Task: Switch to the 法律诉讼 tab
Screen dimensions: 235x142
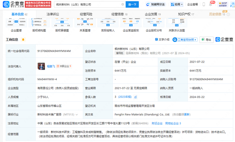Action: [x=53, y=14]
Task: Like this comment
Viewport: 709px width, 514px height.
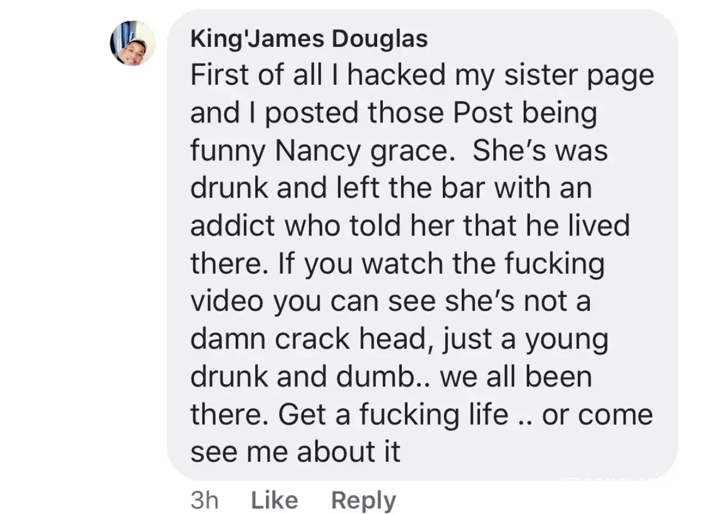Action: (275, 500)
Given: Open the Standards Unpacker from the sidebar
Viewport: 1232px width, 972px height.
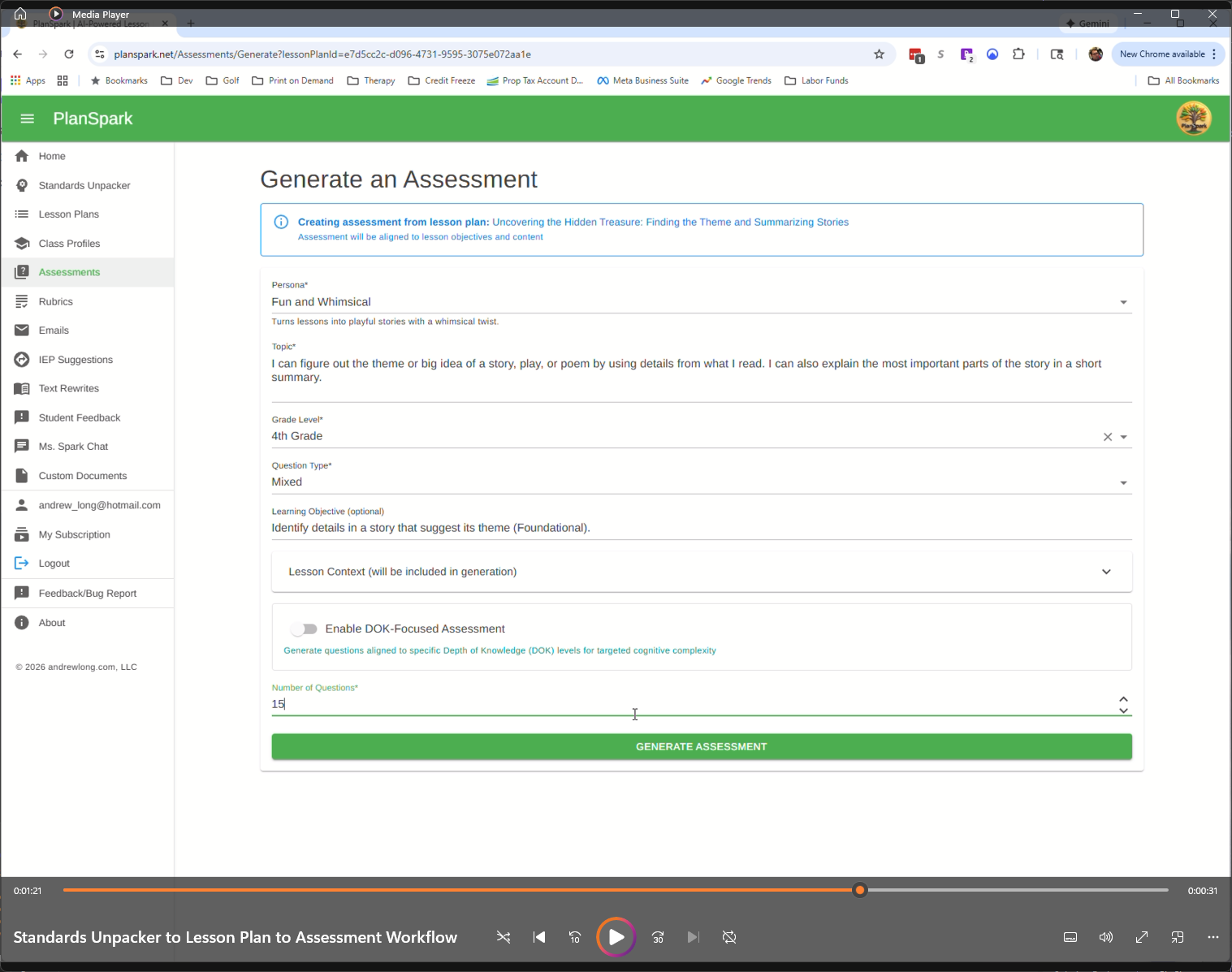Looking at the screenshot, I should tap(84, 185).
════════
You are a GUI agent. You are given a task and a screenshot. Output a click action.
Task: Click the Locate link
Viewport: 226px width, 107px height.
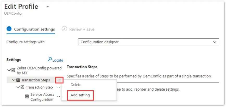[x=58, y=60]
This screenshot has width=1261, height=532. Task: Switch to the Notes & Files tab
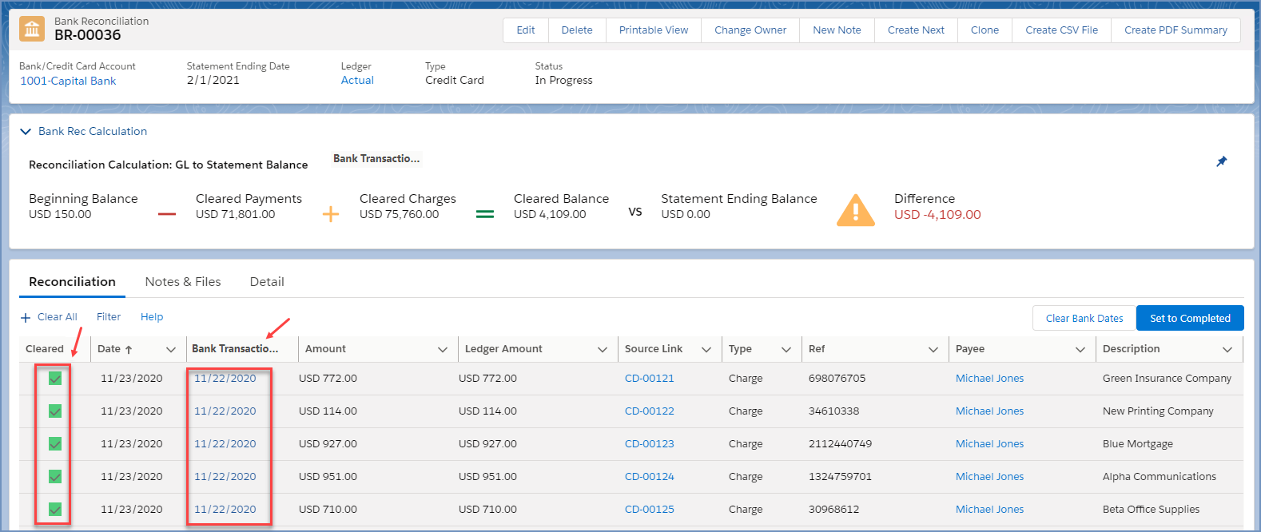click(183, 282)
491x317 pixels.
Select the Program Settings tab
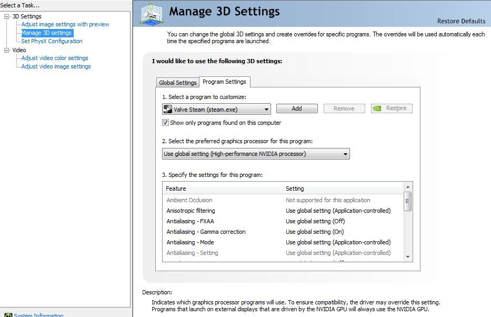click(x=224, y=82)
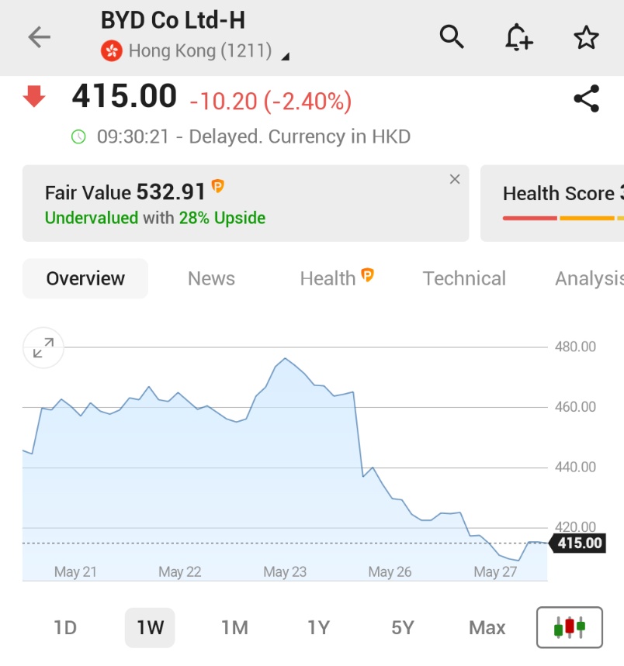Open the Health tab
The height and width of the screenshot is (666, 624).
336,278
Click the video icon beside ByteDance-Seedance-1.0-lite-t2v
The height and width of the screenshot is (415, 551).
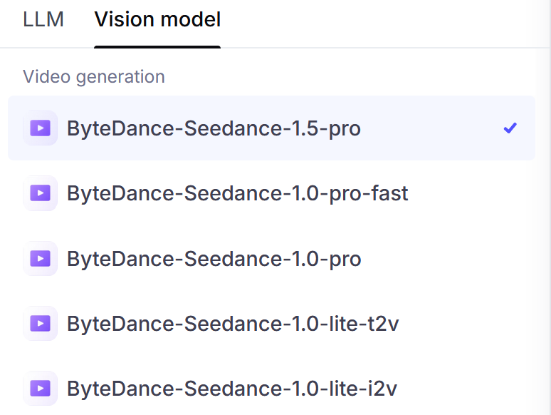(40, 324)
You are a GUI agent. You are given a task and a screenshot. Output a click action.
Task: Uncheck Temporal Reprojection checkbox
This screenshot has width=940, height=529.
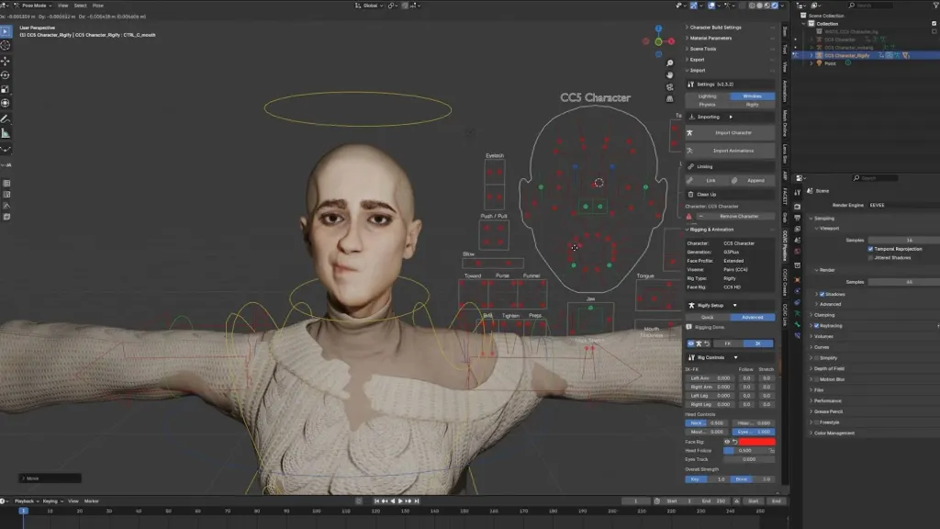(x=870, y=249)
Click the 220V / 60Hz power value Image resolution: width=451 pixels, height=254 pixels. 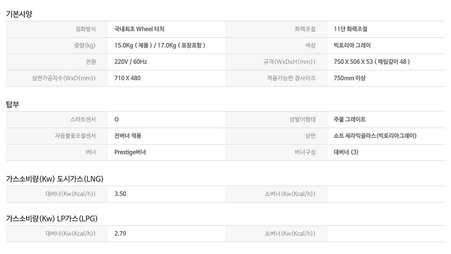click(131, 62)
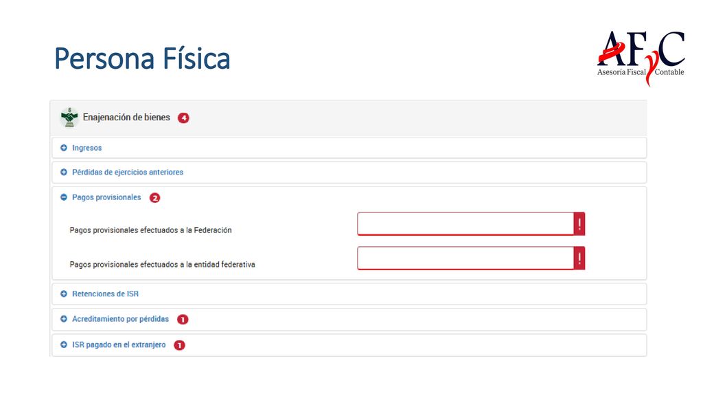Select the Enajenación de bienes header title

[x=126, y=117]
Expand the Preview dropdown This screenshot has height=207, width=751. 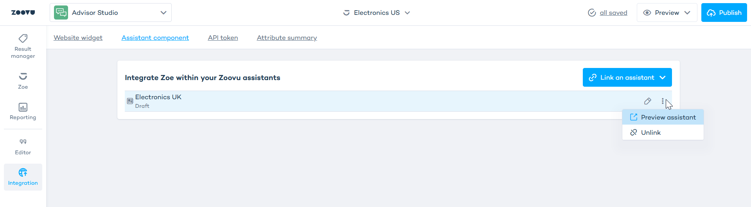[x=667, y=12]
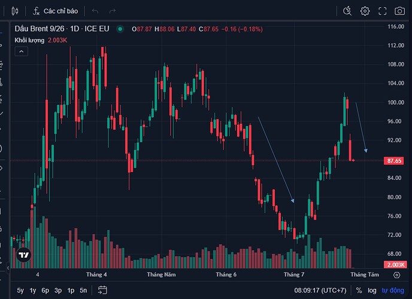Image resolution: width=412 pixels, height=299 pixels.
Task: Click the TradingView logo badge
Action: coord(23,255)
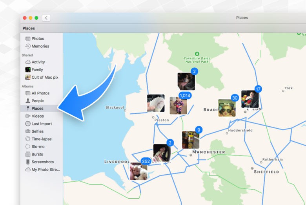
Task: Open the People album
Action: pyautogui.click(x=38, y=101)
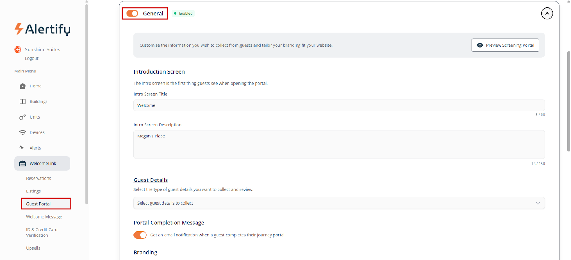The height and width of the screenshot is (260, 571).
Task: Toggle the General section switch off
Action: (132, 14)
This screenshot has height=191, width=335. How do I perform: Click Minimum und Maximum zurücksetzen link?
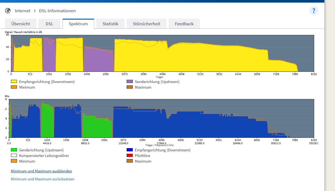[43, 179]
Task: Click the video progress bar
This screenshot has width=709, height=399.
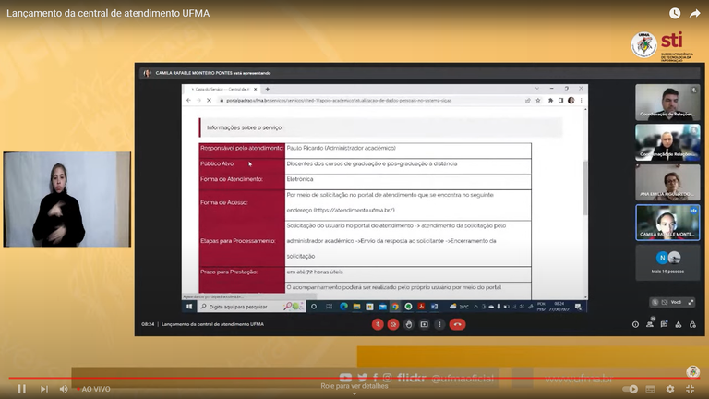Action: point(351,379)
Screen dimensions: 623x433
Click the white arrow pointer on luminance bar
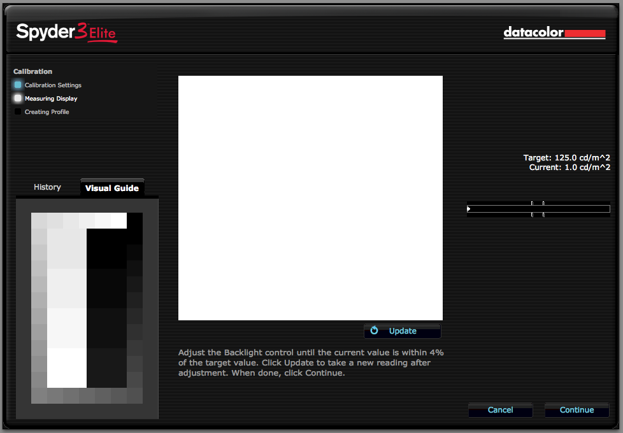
════════
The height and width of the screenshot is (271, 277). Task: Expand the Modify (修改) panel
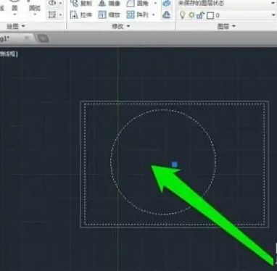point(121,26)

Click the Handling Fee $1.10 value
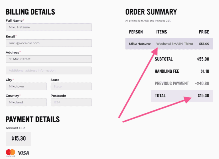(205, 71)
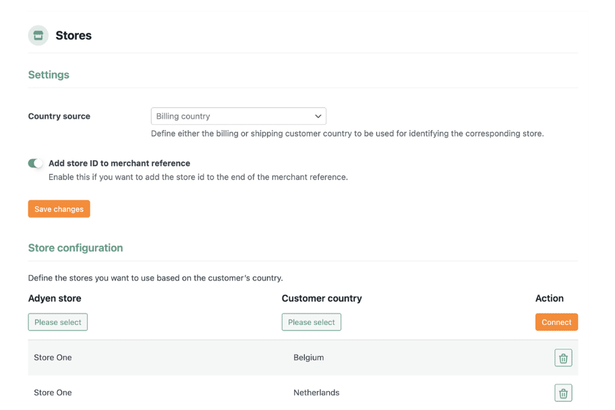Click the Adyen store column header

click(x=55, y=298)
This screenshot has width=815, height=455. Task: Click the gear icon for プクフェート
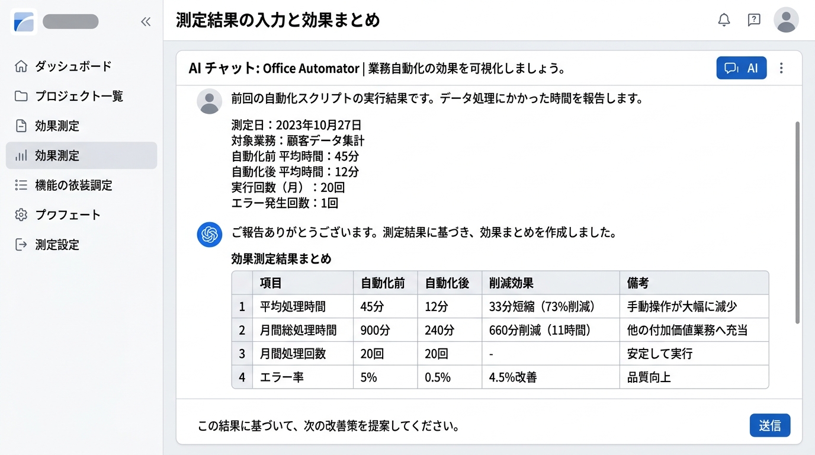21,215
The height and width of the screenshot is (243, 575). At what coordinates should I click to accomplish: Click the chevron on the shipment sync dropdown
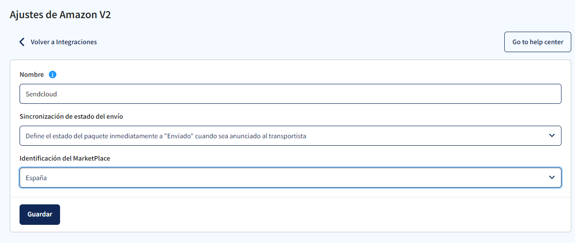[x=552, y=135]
════════
Work instruction. How many lines of the material hold the string "video"? Answer with the number only.

Output below. 2